Task item
Would you please copy every line below that includes the string "magnifier"?

Collected data entries:
----------------------------------------
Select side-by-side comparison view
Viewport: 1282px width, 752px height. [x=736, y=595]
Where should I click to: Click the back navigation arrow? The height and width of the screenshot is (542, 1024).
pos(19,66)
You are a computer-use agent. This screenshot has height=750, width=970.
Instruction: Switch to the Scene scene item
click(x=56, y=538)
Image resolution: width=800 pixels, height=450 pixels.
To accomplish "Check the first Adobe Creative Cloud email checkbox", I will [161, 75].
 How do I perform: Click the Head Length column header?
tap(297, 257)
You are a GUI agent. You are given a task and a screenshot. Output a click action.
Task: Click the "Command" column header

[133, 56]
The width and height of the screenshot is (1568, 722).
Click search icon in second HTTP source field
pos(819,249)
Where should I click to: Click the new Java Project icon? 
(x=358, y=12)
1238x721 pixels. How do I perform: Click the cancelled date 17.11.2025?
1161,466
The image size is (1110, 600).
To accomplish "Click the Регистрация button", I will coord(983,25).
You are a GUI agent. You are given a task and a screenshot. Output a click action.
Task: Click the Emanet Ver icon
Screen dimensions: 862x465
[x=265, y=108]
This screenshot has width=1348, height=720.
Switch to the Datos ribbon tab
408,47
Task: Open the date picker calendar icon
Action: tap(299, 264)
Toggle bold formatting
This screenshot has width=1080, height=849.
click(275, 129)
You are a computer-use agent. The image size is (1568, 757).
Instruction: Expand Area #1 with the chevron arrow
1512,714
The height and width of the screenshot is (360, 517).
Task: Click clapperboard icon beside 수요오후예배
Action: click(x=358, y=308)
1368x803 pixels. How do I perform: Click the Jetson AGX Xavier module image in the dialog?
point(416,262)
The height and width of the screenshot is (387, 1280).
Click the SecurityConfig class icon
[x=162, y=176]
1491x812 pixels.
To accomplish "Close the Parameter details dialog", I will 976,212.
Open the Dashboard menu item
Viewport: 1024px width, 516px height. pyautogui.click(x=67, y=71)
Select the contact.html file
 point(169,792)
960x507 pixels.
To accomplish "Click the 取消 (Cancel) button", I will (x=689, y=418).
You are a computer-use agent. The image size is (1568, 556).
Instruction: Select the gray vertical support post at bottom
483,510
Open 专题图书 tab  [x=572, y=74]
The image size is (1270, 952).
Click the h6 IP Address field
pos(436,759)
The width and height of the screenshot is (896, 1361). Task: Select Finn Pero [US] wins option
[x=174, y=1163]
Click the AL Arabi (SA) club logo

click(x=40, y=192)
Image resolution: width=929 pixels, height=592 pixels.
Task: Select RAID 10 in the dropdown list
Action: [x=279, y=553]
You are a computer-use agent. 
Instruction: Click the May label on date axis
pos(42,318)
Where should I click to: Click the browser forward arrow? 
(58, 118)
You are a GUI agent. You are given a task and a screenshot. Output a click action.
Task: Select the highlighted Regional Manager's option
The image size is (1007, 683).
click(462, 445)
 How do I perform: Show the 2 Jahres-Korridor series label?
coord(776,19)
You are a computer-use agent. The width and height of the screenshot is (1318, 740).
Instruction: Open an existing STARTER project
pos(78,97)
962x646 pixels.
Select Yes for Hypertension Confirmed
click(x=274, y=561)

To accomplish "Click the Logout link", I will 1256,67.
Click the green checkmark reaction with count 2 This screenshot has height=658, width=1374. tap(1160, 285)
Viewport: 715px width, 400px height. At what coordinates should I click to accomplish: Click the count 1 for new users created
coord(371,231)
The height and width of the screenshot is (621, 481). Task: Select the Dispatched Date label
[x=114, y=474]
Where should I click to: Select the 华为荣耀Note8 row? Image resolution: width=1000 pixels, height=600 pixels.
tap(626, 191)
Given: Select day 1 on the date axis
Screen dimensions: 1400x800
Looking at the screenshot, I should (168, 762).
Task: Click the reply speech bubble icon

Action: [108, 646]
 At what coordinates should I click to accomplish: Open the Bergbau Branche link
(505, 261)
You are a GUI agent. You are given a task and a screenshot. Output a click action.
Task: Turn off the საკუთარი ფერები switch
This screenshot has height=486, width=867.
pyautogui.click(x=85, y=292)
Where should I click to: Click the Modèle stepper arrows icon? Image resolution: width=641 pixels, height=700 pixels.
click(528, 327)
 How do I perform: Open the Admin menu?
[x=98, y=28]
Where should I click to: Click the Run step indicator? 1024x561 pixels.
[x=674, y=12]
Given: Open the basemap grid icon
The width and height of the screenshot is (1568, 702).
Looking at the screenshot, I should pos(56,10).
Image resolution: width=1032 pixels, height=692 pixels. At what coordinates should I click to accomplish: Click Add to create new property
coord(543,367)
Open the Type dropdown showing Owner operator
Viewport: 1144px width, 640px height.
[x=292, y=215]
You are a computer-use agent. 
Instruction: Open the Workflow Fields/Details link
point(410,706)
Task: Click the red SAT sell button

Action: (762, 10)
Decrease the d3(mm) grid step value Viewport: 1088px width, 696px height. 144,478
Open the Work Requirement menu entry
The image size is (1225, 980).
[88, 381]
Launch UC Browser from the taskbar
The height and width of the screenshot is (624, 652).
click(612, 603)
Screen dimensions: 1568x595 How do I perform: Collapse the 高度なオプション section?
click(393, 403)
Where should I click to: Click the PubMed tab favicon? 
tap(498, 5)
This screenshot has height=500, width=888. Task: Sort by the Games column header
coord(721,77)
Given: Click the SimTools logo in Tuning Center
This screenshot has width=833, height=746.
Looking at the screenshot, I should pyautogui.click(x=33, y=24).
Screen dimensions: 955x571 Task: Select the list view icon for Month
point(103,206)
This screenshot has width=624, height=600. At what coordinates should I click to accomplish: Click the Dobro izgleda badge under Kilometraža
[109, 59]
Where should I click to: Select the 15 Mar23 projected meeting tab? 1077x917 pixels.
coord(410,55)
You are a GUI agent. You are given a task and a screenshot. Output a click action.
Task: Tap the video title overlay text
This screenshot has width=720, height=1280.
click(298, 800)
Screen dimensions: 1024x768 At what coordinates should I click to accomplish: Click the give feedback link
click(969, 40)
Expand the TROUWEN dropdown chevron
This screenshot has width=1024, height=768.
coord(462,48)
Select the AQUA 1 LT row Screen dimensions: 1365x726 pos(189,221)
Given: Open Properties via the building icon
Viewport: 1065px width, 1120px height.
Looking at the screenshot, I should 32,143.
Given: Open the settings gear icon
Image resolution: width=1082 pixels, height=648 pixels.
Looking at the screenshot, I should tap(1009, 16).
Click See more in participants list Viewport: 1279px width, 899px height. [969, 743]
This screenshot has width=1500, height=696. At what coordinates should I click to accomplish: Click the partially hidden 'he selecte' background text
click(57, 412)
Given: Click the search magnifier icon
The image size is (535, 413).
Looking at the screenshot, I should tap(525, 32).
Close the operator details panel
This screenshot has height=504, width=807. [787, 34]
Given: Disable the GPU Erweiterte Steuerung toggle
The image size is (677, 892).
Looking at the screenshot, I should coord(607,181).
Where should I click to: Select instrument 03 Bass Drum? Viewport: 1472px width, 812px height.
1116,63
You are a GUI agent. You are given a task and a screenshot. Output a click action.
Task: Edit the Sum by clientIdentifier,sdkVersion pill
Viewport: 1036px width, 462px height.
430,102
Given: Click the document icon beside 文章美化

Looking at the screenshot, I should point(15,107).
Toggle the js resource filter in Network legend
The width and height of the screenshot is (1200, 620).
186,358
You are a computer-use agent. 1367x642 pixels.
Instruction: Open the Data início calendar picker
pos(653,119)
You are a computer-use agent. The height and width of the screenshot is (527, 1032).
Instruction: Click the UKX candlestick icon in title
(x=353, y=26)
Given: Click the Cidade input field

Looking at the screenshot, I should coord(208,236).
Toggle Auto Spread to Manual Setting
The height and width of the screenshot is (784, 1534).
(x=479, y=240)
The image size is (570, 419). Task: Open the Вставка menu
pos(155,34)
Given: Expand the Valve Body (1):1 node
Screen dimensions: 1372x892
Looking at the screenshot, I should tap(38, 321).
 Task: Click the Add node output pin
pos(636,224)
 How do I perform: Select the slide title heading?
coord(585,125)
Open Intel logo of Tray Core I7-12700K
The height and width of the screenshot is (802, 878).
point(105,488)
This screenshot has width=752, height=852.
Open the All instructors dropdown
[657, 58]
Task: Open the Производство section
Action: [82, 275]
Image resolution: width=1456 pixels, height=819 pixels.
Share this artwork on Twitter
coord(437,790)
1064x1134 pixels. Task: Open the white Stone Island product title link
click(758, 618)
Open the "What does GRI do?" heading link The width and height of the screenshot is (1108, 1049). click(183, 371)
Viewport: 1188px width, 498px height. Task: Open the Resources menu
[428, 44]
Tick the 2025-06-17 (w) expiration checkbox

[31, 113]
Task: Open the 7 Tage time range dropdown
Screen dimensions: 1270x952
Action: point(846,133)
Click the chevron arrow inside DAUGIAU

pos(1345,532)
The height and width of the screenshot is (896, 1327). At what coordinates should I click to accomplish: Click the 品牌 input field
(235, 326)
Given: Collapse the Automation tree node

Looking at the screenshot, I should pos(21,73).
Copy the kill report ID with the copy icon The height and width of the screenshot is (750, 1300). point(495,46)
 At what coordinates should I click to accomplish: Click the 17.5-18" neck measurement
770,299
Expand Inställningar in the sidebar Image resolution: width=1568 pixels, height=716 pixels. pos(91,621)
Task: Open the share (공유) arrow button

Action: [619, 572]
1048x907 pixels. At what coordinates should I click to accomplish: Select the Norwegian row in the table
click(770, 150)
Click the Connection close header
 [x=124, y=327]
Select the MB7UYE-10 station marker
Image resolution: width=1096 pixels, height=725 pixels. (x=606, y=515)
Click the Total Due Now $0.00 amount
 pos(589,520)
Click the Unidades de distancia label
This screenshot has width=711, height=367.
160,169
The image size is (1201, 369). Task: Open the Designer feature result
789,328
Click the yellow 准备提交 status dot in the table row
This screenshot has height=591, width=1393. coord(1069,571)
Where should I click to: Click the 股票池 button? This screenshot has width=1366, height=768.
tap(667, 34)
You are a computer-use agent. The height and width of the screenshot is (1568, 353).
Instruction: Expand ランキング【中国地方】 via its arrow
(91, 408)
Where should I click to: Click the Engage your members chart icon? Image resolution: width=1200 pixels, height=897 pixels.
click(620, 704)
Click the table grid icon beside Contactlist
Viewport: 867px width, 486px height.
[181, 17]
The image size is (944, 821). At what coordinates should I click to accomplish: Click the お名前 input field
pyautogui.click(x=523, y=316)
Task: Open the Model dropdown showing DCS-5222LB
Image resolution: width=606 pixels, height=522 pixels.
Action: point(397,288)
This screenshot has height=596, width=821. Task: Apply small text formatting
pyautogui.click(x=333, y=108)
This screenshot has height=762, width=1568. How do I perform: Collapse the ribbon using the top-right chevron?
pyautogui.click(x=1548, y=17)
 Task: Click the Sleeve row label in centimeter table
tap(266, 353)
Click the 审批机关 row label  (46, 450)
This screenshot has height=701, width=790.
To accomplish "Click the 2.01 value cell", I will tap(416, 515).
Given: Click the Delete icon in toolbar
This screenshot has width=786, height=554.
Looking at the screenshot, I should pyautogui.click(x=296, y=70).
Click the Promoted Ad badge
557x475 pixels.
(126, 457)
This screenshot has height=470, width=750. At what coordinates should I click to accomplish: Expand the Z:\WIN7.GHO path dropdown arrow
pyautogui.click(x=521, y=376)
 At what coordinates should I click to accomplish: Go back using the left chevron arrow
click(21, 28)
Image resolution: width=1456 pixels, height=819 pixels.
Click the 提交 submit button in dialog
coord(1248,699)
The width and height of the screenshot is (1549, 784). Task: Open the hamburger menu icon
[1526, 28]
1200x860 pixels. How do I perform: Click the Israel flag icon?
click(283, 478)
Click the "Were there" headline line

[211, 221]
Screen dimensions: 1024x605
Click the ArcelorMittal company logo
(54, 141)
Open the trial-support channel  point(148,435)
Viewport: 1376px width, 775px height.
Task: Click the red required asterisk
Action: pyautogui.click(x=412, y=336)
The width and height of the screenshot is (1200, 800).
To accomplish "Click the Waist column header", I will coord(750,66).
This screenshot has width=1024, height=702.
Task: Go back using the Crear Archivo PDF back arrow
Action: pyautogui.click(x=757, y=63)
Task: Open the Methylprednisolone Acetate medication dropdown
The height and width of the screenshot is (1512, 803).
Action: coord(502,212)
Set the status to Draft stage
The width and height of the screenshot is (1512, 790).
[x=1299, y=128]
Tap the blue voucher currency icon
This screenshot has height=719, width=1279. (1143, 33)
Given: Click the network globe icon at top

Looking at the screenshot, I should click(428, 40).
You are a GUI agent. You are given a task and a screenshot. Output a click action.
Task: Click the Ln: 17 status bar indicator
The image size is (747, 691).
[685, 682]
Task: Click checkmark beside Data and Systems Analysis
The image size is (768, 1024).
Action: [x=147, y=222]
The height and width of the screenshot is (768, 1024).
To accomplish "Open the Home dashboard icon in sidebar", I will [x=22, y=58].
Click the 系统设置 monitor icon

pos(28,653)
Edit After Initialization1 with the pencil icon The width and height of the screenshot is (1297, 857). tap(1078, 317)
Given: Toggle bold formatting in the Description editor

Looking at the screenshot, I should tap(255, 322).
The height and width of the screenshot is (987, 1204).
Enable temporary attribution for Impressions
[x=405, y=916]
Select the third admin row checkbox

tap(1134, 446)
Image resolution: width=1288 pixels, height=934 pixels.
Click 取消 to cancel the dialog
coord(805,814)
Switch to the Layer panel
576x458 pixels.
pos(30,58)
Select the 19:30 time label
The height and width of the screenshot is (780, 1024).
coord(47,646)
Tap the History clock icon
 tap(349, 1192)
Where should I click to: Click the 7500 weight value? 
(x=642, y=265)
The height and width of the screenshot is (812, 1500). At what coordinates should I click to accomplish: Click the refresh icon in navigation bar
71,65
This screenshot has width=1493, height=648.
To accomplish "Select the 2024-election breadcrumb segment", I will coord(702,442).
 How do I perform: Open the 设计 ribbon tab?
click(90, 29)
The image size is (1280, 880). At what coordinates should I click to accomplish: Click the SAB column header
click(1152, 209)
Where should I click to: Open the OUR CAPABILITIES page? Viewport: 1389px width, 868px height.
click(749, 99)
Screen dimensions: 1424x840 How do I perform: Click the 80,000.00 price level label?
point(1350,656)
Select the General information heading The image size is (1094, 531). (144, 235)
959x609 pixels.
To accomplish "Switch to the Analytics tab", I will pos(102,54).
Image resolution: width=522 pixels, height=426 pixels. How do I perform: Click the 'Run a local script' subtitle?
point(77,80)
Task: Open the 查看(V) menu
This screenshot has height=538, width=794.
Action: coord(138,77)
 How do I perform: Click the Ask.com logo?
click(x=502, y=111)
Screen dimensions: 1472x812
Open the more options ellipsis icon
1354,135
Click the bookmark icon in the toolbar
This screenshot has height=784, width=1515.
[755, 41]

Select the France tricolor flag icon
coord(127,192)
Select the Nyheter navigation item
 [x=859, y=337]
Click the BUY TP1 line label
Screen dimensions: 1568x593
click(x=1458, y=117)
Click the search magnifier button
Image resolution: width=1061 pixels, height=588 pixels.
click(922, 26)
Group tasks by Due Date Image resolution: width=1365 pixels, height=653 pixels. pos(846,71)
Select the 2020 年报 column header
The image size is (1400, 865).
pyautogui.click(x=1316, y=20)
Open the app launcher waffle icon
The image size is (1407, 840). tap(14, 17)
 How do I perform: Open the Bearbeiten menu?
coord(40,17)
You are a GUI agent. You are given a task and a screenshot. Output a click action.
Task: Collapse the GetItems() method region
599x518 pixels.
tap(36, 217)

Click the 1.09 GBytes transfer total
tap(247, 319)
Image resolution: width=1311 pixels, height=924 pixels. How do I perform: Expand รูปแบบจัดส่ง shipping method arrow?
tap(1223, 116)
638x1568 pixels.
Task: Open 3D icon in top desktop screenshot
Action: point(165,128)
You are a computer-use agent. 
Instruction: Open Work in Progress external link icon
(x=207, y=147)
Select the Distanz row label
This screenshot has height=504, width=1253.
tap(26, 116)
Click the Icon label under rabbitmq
----------------------------------------
Answer for this exercise
Given: Click the search magnifier icon
Click the search magnifier button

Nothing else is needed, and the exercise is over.